─── Text block

It is now possible to overload the qr// operator, that is, conversion to regexp, like it was already possible to overload conversion to boolean, string or number of objects. It is invoked when an object appears on the right hand side of the =~ operator or when it is interpolated into a regexp. See overload.

Pluggable keywords
Extension modules can now cleanly hook into the Perl parser to define new kinds of keyword-headed expression and compound statement. The syntax following the keyword is defined entirely by the extension. This allow a completely non-Perl sublanguage to be parsed inline, with the correct ops cleanly generated.

See "PL_keyword_plugin" in perlapi for the mechanism. The Perl core source distribution also includes a new module XS::APItest::KeywordRPN, which implements reverse Polish notation arithmetic via pluggable keywords. This module is mainly used for test purposes, and is not normally installed, but also serves as an example of how to use the new mechanism.

Perl's developers consider this feature to be experimental. We may remove it or change it in a backwards-incompatible way in Perl 5.14.

APIs for more internals
The lowest layers of the lexer and parts of the pad system now have C APIs available to XS extensions. These are necessary to support proper use of pluggable keywords, but have other uses too. The new APIs are experimental, and only cover a small proportion of what would be necessary to take full advantage of the core's facilities in these areas. It is intended that the Perl 5.13 development cycle will see the addition of a full range of clean, supported interfaces.

Perl's developers consider this feature to be experimental. We may remove it or change it in a backwards-incompatible way in Perl 5.14.

Overridable function lookup
Where an extension module hooks the creation of rv2cv ops to modify the subroutine lookup process, this now works correctly for bareword subroutine calls. This means that prototypes on subroutines referenced this way will be processed correctly. (Previously bareword subroutine names were initially looked up, for parsing purposes, by an unhookable mechanism, so extensions could only properly influence subroutine names that appeared with an & sigil.)

──────

**Stated goal a:**
Copy out the passage on Perl extension features word for word, in full.
The listing is unrelated to the passage on Perl extension features.

─── Dataset excerpts

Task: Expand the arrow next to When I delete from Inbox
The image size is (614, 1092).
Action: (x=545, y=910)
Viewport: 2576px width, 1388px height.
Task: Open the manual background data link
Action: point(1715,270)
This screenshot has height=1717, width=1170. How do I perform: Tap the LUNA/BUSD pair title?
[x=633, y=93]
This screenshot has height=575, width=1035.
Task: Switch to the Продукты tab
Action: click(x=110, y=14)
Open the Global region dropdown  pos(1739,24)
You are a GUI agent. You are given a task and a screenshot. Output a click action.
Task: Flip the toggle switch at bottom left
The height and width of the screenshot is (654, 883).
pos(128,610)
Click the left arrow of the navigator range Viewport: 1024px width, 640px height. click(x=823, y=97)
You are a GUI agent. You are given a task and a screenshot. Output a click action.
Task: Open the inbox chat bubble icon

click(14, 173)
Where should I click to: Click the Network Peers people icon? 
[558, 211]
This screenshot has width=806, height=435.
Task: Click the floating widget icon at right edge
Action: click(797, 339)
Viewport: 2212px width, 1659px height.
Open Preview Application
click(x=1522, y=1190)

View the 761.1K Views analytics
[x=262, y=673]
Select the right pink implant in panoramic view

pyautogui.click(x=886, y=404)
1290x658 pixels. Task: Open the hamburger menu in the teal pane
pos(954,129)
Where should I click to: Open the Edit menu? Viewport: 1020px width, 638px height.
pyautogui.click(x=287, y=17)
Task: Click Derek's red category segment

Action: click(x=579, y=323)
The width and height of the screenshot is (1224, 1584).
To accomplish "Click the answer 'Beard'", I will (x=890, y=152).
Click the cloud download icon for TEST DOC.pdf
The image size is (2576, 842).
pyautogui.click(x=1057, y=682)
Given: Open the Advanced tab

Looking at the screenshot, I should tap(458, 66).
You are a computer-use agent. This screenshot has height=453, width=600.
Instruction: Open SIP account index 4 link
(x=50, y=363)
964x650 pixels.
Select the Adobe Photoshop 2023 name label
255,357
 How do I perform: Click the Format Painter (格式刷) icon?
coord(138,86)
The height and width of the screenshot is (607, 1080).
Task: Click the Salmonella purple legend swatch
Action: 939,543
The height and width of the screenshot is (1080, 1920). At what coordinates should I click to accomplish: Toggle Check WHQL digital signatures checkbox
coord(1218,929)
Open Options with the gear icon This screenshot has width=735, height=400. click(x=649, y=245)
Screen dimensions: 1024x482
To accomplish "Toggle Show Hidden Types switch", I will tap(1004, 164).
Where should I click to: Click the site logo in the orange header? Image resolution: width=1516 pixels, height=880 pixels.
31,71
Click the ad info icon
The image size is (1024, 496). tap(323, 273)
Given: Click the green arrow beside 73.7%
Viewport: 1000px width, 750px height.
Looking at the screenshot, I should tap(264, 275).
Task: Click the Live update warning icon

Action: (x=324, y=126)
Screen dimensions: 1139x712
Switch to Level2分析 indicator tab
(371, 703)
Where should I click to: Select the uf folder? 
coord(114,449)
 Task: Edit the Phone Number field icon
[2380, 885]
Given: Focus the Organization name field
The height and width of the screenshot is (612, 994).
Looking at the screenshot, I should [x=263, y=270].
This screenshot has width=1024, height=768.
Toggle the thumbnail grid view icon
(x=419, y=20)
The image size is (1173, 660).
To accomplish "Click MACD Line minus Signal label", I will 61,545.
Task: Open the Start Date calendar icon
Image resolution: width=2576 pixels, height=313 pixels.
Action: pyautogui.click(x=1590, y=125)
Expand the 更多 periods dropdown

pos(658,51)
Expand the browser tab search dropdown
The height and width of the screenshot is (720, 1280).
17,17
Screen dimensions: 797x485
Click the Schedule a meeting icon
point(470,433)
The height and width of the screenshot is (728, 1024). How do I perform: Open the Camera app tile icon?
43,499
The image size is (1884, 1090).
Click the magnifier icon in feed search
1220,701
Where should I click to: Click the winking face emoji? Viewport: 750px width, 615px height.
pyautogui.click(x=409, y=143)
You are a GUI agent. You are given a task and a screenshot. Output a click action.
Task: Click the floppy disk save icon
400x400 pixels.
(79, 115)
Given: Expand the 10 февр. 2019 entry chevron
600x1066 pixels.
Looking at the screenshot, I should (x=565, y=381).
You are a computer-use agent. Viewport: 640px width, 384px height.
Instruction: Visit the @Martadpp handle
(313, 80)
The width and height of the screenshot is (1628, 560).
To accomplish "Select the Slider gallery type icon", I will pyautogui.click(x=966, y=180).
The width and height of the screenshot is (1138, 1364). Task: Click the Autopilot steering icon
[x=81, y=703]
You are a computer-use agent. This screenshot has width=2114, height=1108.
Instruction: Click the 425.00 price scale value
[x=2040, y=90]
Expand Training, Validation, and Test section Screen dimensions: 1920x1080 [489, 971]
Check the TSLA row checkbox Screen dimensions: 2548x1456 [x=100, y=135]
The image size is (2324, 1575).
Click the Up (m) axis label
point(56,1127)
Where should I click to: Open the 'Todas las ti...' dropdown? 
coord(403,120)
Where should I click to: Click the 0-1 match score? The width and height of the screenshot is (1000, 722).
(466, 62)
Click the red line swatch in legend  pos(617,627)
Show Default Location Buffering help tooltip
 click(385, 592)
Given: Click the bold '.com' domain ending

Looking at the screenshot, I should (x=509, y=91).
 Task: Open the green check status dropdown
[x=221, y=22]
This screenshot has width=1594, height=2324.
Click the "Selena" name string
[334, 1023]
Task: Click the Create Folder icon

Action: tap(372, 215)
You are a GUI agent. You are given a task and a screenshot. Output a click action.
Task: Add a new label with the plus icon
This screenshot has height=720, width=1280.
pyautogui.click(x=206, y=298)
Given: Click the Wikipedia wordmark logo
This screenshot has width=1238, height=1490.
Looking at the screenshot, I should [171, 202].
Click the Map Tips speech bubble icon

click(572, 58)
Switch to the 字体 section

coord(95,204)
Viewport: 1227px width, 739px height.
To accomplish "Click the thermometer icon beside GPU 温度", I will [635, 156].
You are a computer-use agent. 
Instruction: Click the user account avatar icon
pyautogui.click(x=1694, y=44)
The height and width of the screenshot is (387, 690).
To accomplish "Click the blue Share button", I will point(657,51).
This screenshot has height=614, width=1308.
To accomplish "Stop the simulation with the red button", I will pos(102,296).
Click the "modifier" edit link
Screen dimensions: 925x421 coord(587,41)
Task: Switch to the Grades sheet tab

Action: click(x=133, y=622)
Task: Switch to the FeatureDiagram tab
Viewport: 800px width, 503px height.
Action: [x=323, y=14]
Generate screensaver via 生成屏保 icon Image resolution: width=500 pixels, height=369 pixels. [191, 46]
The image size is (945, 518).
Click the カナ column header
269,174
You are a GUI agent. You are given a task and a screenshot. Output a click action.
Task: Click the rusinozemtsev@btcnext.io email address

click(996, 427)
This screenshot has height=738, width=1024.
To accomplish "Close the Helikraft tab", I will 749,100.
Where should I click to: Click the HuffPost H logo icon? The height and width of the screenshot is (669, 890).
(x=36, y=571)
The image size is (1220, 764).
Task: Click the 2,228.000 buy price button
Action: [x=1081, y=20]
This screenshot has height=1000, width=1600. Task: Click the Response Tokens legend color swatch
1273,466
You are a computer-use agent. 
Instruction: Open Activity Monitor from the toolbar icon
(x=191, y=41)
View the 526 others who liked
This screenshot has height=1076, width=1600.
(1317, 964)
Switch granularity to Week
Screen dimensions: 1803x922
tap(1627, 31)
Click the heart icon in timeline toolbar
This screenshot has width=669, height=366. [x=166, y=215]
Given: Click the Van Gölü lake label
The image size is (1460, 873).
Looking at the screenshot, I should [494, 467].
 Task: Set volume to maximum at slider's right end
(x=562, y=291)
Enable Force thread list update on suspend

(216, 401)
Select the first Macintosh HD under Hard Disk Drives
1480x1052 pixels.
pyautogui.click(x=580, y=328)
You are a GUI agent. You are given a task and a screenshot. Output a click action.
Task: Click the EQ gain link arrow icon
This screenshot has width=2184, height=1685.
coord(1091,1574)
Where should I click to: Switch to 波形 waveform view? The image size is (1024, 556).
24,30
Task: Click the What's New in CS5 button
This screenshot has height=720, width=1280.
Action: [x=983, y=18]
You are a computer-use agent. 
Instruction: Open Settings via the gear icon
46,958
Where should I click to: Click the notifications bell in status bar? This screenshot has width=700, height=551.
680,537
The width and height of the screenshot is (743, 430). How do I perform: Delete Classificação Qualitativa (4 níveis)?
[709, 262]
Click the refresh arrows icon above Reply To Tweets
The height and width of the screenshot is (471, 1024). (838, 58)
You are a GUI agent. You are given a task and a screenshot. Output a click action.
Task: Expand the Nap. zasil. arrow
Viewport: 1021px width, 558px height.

──────

**Stated goal b:**
In the listing, rename "magnifier" to "magnifying glass" across the stretch from the line containing "The height and width of the screenshot is (728, 1024)." through the line containing "Looking at the screenshot, I should (x=565, y=381).", leaving everything else unchanged, and return only those lines.

**Written answer a:**
It is now possible to overload the qr// operator, that is, conversion to regexp, like it was already possible to overload conversion to boolean, string or number of objects. It is invoked when an object appears on the right hand side of the =~ operator or when it is interpolated into a regexp. See overload.

Pluggable keywords
Extension modules can now cleanly hook into the Perl parser to define new kinds of keyword-headed expression and compound statement. The syntax following the keyword is defined entirely by the extension. This allow a completely non-Perl sublanguage to be parsed inline, with the correct ops cleanly generated.

See "PL_keyword_plugin" in perlapi for the mechanism. The Perl core source distribution also includes a new module XS::APItest::KeywordRPN, which implements reverse Polish notation arithmetic via pluggable keywords. This module is mainly used for test purposes, and is not normally installed, but also serves as an example of how to use the new mechanism.

Perl's developers consider this feature to be experimental. We may remove it or change it in a backwards-incompatible way in Perl 5.14.

APIs for more internals
The lowest layers of the lexer and parts of the pad system now have C APIs available to XS extensions. These are necessary to support proper use of pluggable keywords, but have other uses too. The new APIs are experimental, and only cover a small proportion of what would be necessary to take full advantage of the core's facilities in these areas. It is intended that the Perl 5.13 development cycle will see the addition of a full range of clean, supported interfaces.

Perl's developers consider this feature to be experimental. We may remove it or change it in a backwards-incompatible way in Perl 5.14.

Overridable function lookup
Where an extension module hooks the creation of rv2cv ops to modify the subroutine lookup process, this now works correctly for bareword subroutine calls. This means that prototypes on subroutines referenced this way will be processed correctly. (Previously bareword subroutine names were initially looked up, for parsing purposes, by an unhookable mechanism, so extensions could only properly influence subroutine names that appeared with an & sigil.)

**Written answer b:**
The height and width of the screenshot is (728, 1024). How do I perform: Open the Camera app tile icon?
43,499
The image size is (1884, 1090).
Click the magnifying glass icon in feed search
1220,701
Where should I click to: Click the winking face emoji? Viewport: 750px width, 615px height.
pyautogui.click(x=409, y=143)
You are a GUI agent. You are given a task and a screenshot. Output a click action.
Task: Click the floppy disk save icon
400x400 pixels.
(79, 115)
Given: Expand the 10 февр. 2019 entry chevron
600x1066 pixels.
Looking at the screenshot, I should (x=565, y=381).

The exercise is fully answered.